Abstract

Then a knowing smile broke across his crooked brow. He came to my desk and inquired, hoarsely, I thought, Well, is it sex or violence? In fact, the students were engrossed in antique adolescent literature. Mary was fighting tears over Elizabeth Wetherell's The Wide, Wide World (1850), the story of a girl caught between the slums and a bad-humored aunt. Jed smiled slyly at the quaintness of F.R. Goulding's Robert and Harold; or, The Young Marooners on the Florida Coast (1853). Maria Susanna Cummins' The Lamplighter (1854) held two girls spellbound in the back row. Who could help but worry about a poor waif rescued by a lamplighter (but, ah, destined to marry a wealthy man)?

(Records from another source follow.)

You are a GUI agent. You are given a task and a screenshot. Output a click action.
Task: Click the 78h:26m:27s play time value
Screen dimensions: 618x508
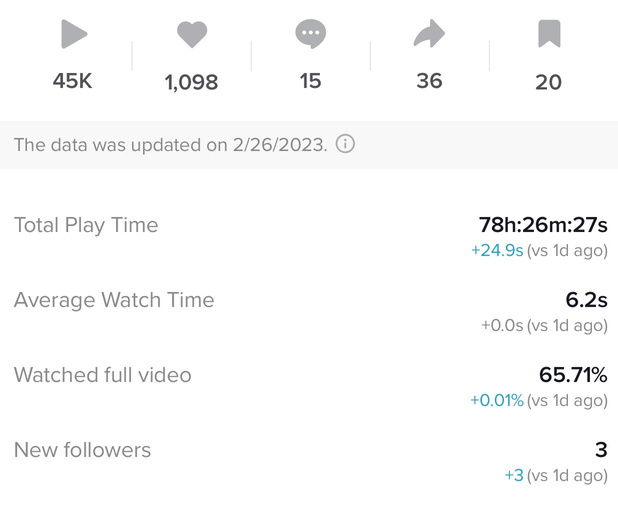[543, 225]
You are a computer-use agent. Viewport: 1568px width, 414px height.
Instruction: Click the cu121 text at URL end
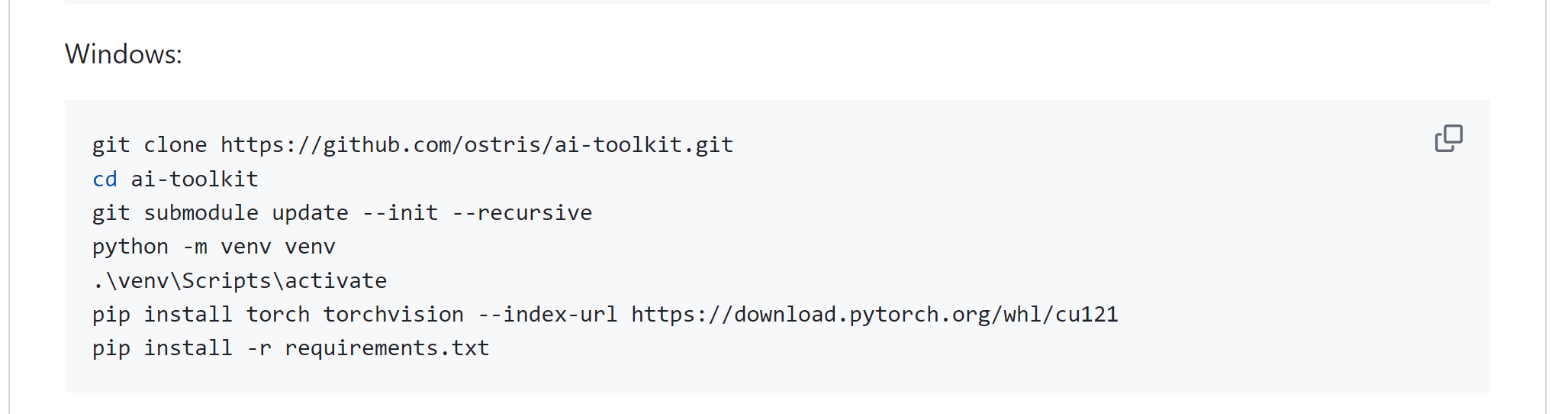click(x=1087, y=315)
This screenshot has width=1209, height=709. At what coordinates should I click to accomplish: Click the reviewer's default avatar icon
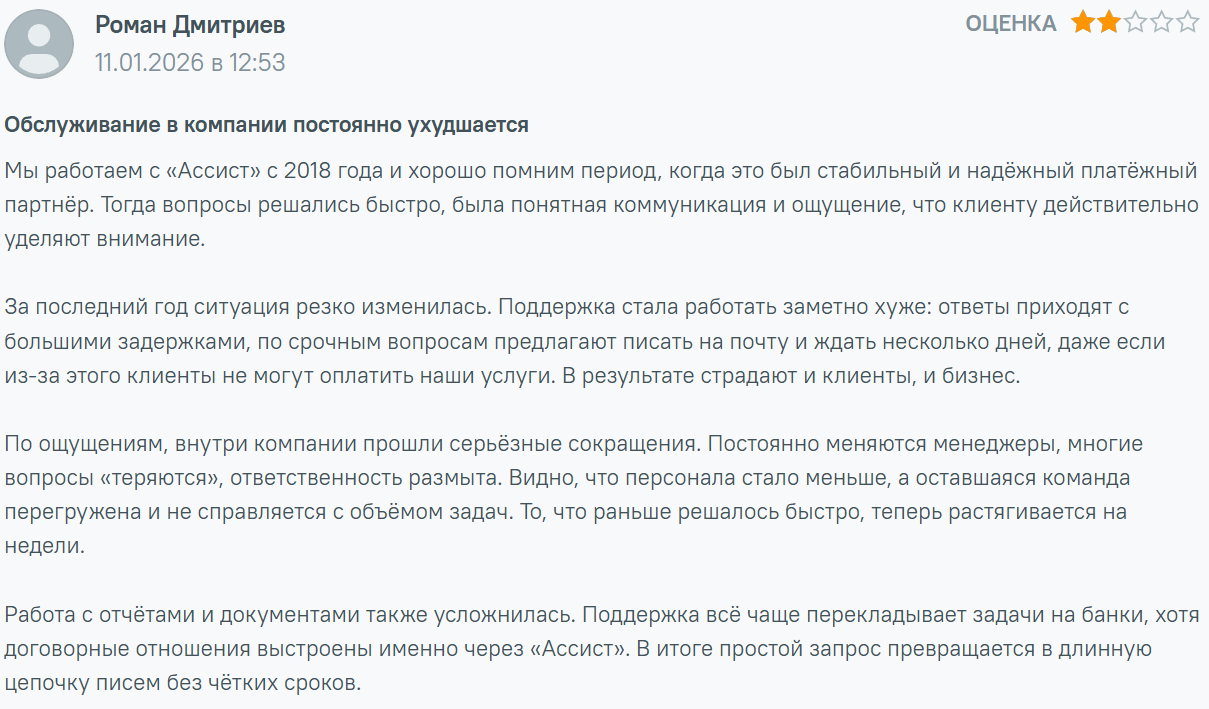coord(39,44)
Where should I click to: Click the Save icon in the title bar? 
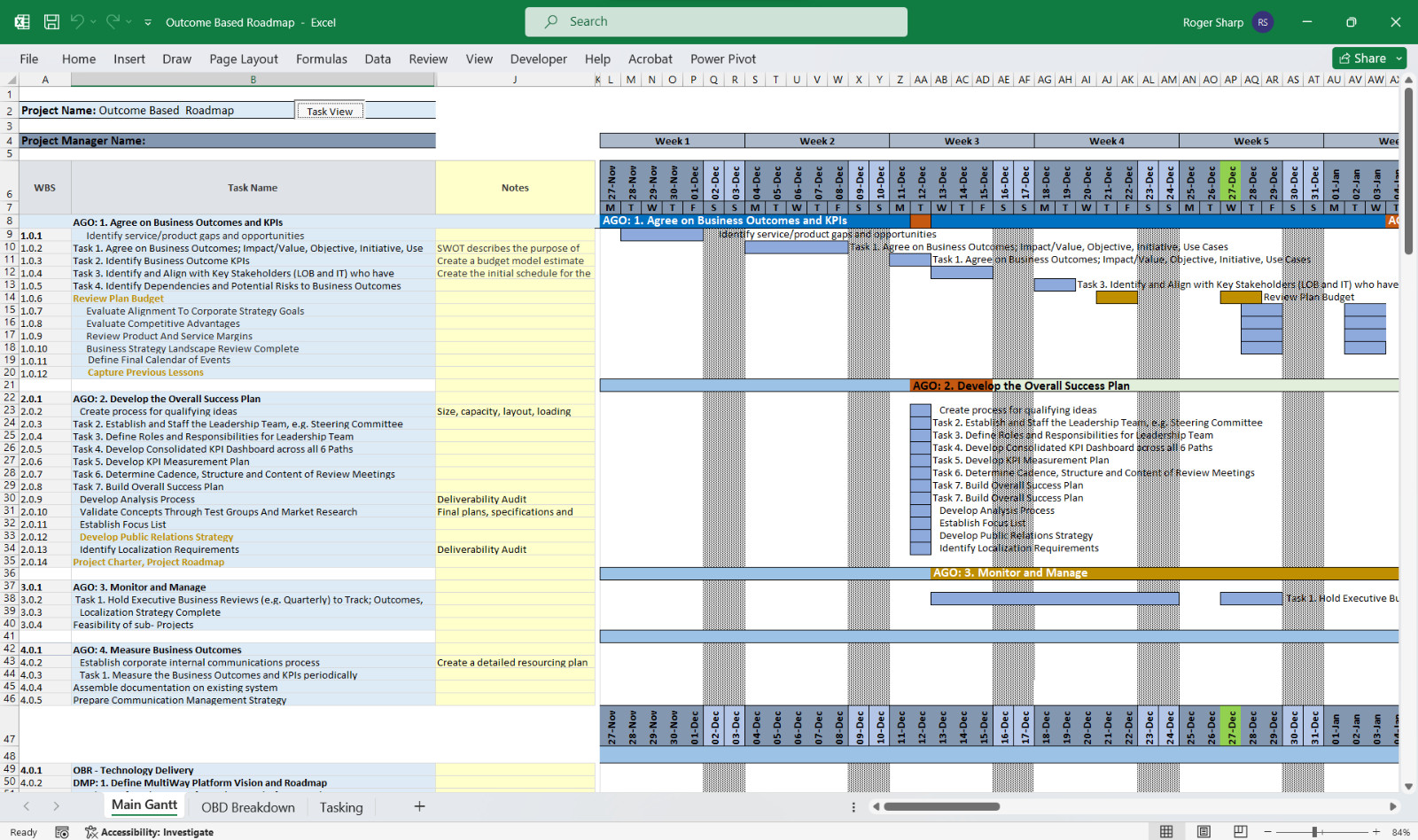[52, 22]
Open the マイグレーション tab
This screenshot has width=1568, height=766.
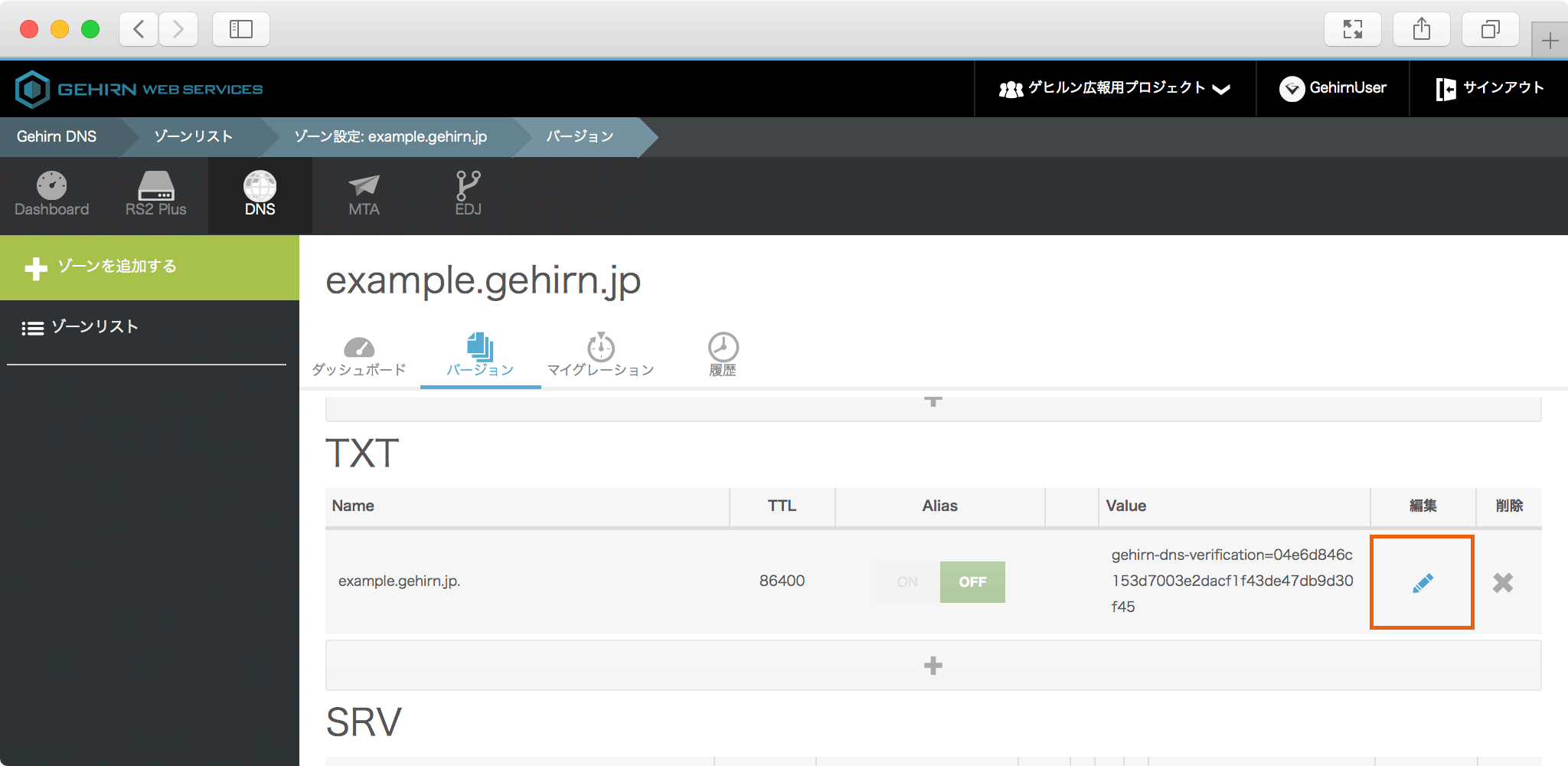coord(601,355)
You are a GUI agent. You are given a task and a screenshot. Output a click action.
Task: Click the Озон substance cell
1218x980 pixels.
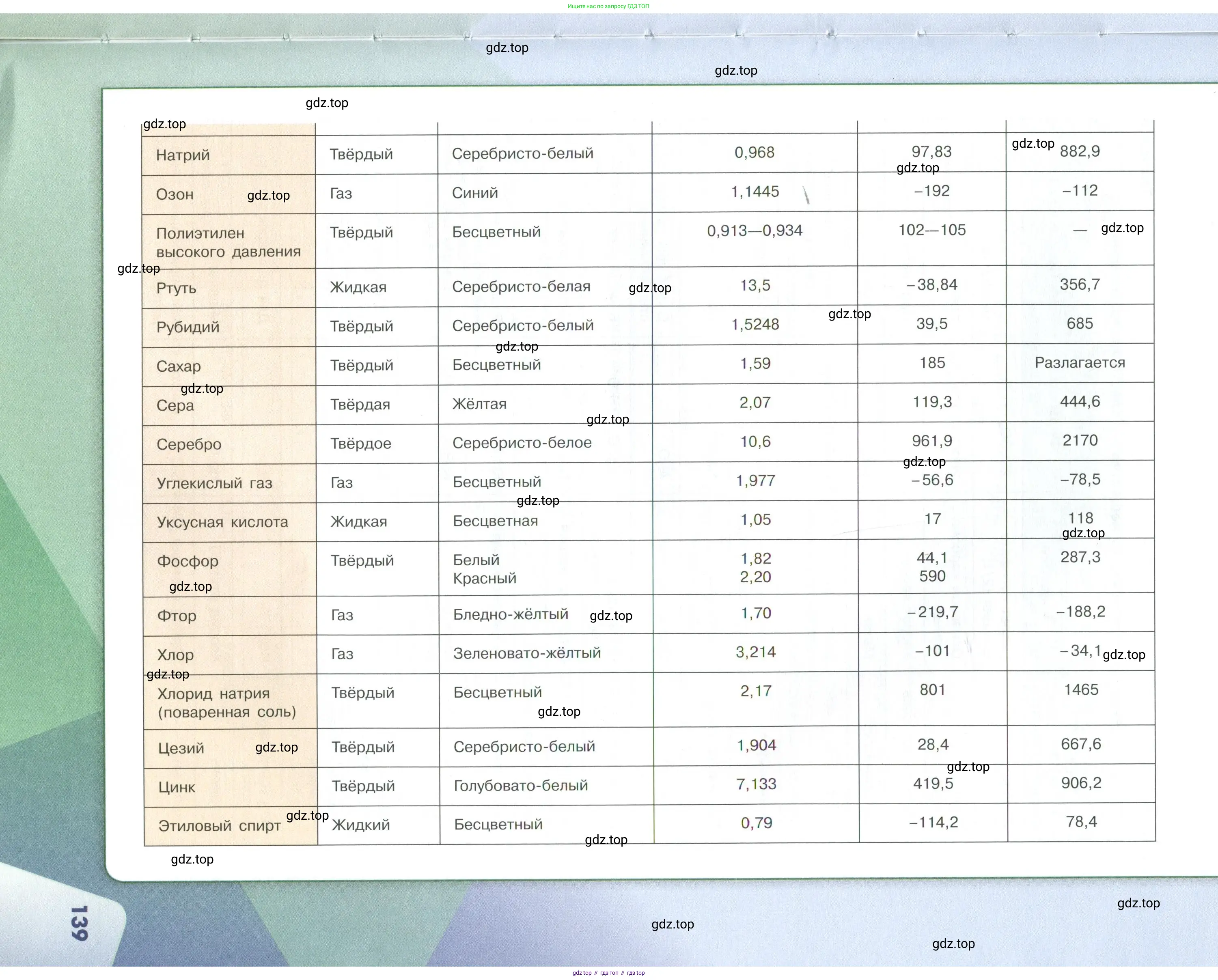175,194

John Trowbridge's Cudjo's Cave (1864) had my slowest reader, Mason, flipping pages with the best of them. These books are hardly common fare in either school or public libraries. It is easy, though, over a period of months to assemble an interesting classroom collection of antique adolescent books. Browse, first, in used book shops. Usually for a dollar or two you can come away with a few dogeared treasures printed between 1850 and 1930 or so. Next plan a personal trip or even a class outing to a major university library. There you may quite legally make photocopies of interesting old books.